- _Information shown_
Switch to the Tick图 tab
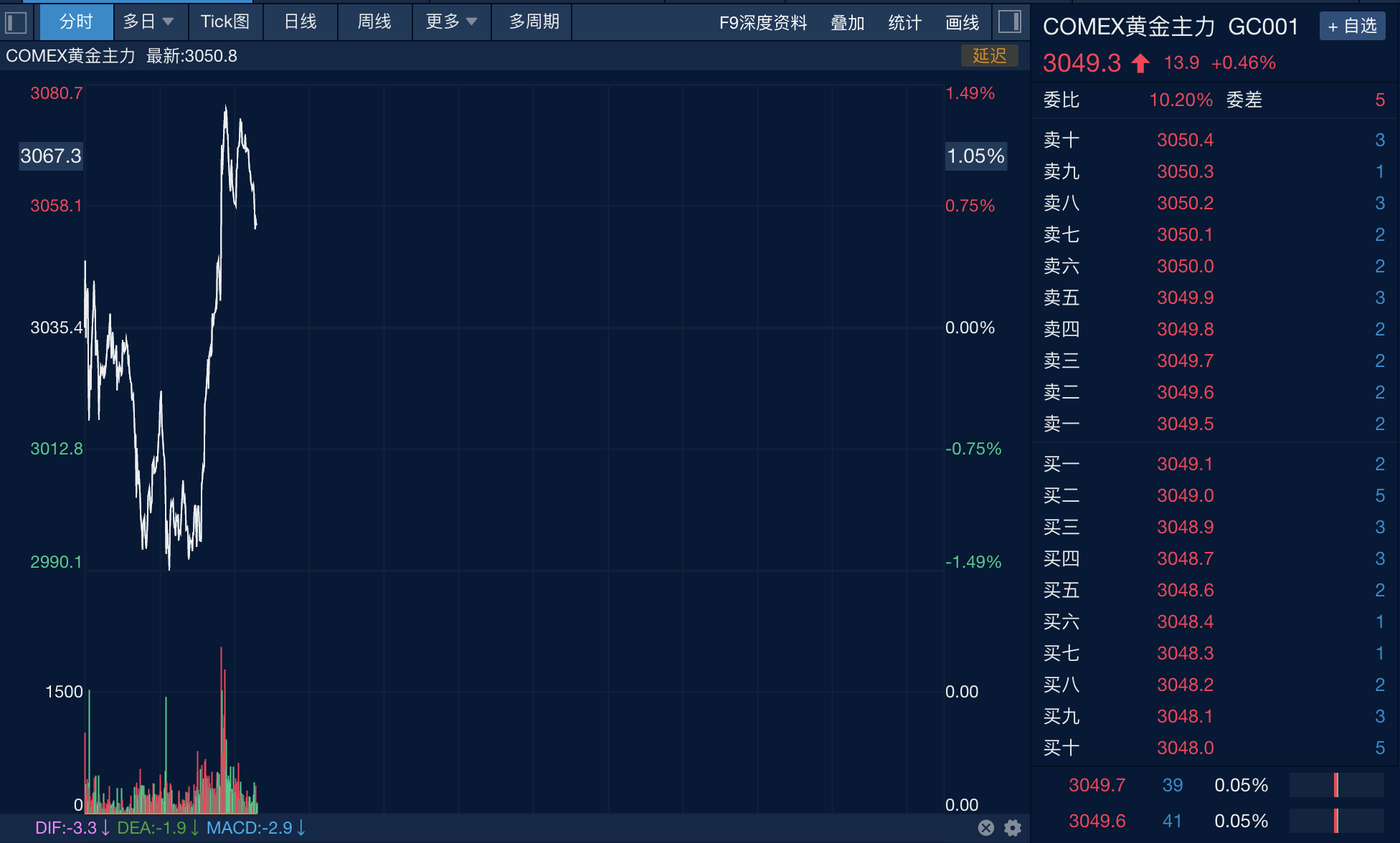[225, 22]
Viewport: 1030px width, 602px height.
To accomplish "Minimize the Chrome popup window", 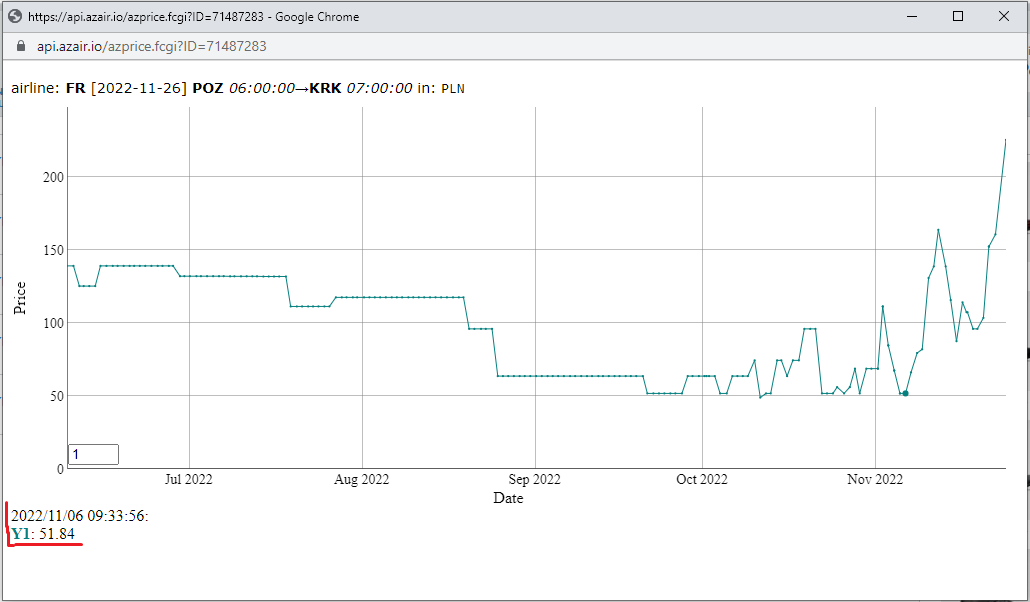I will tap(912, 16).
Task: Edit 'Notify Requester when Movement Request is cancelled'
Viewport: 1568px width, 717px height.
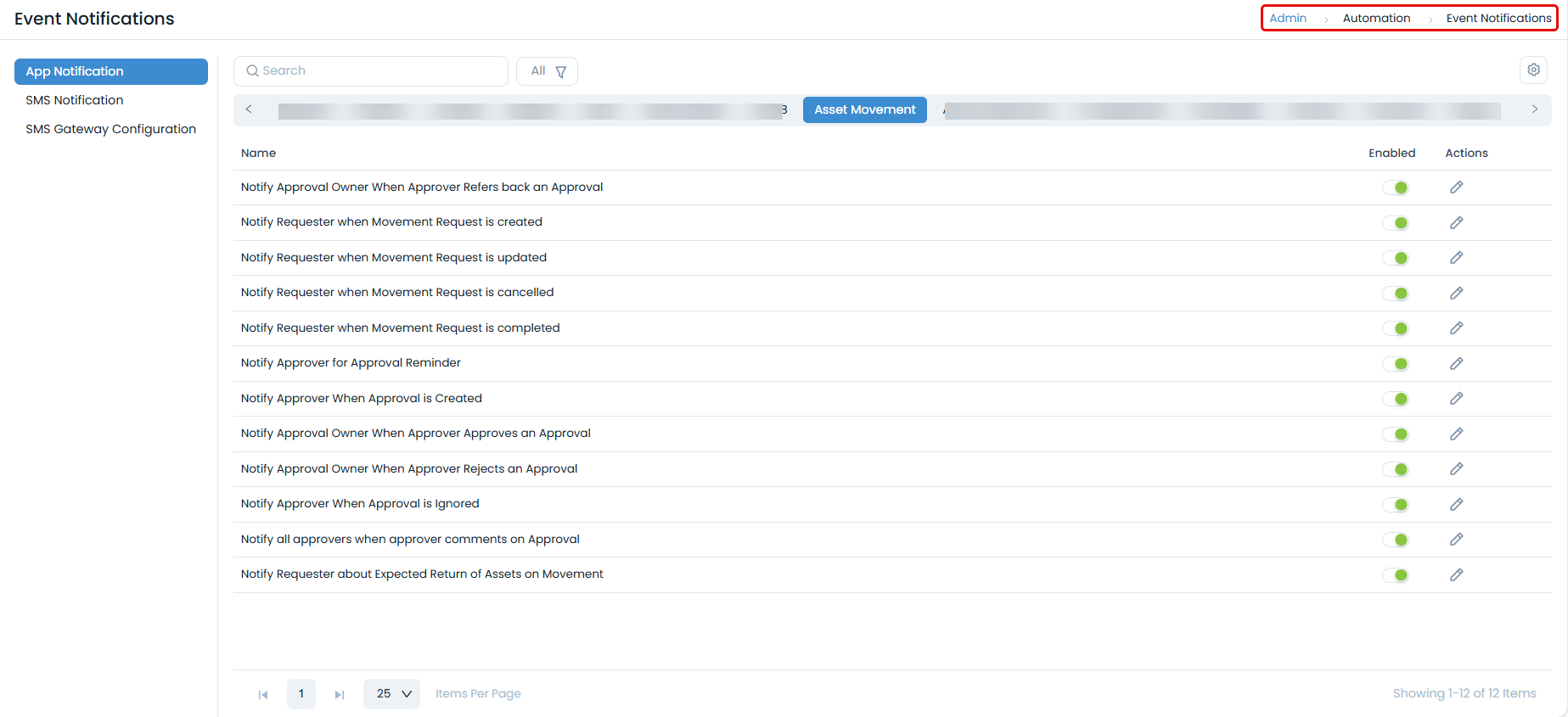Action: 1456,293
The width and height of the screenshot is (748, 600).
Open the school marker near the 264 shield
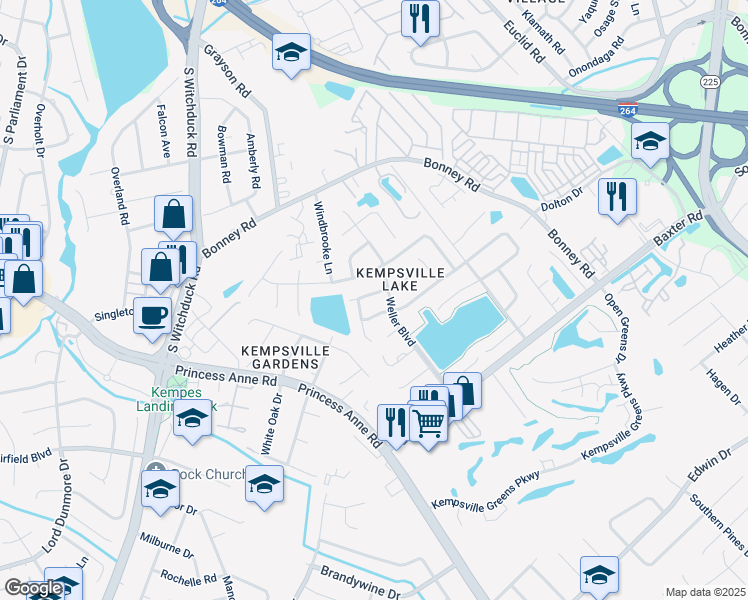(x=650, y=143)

==

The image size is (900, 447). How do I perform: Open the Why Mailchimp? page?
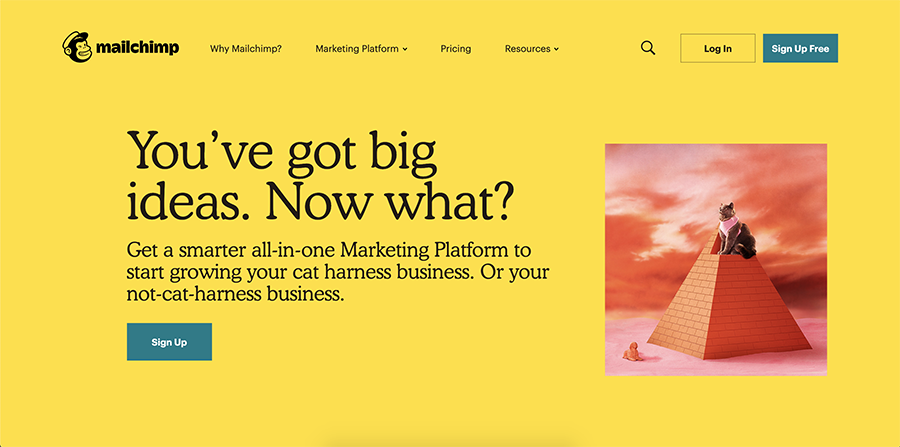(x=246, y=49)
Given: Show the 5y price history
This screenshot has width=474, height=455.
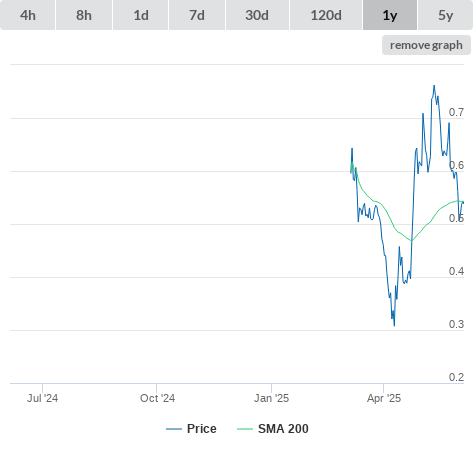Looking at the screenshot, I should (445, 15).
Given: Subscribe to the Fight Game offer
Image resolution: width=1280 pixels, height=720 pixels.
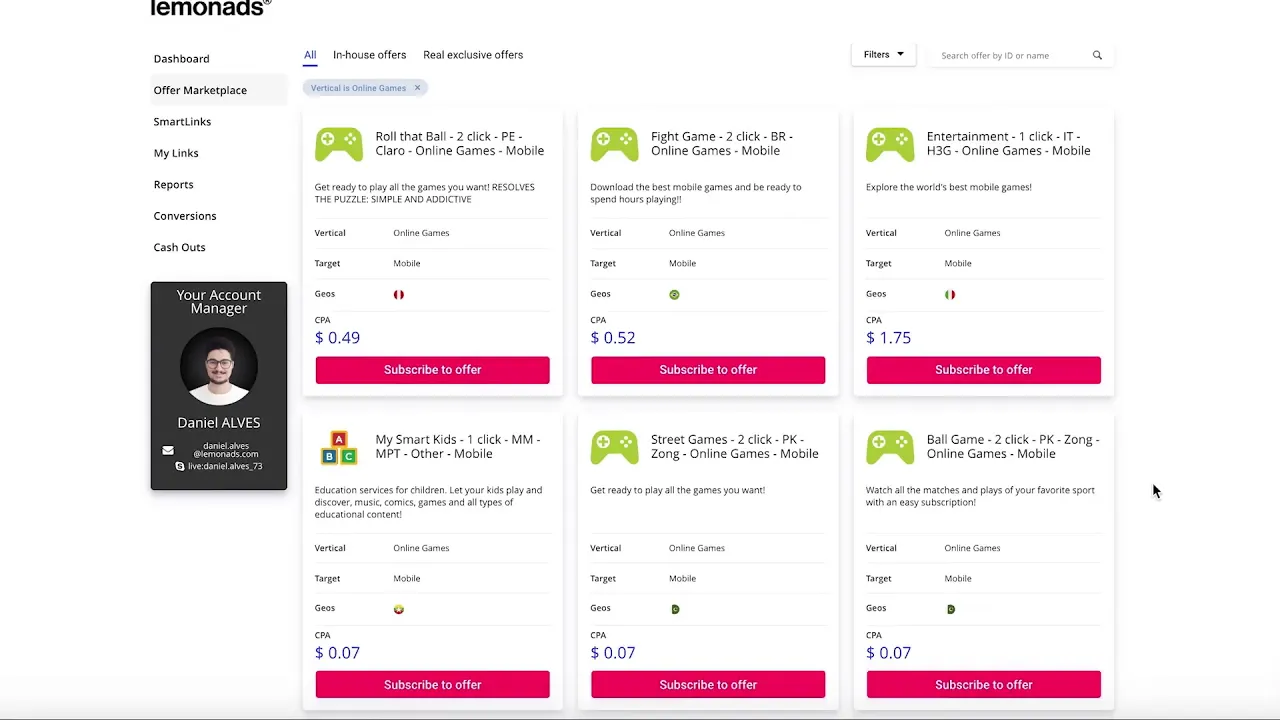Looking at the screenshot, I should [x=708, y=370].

- _Problem requirements_
Reproduce the records verbatim from the line with "The width and" up to and including the line with "(x=650, y=143)", leaving the pictures out of your answer.

- _Full output_
The width and height of the screenshot is (748, 600).
Open the school marker near the 264 shield
(x=650, y=143)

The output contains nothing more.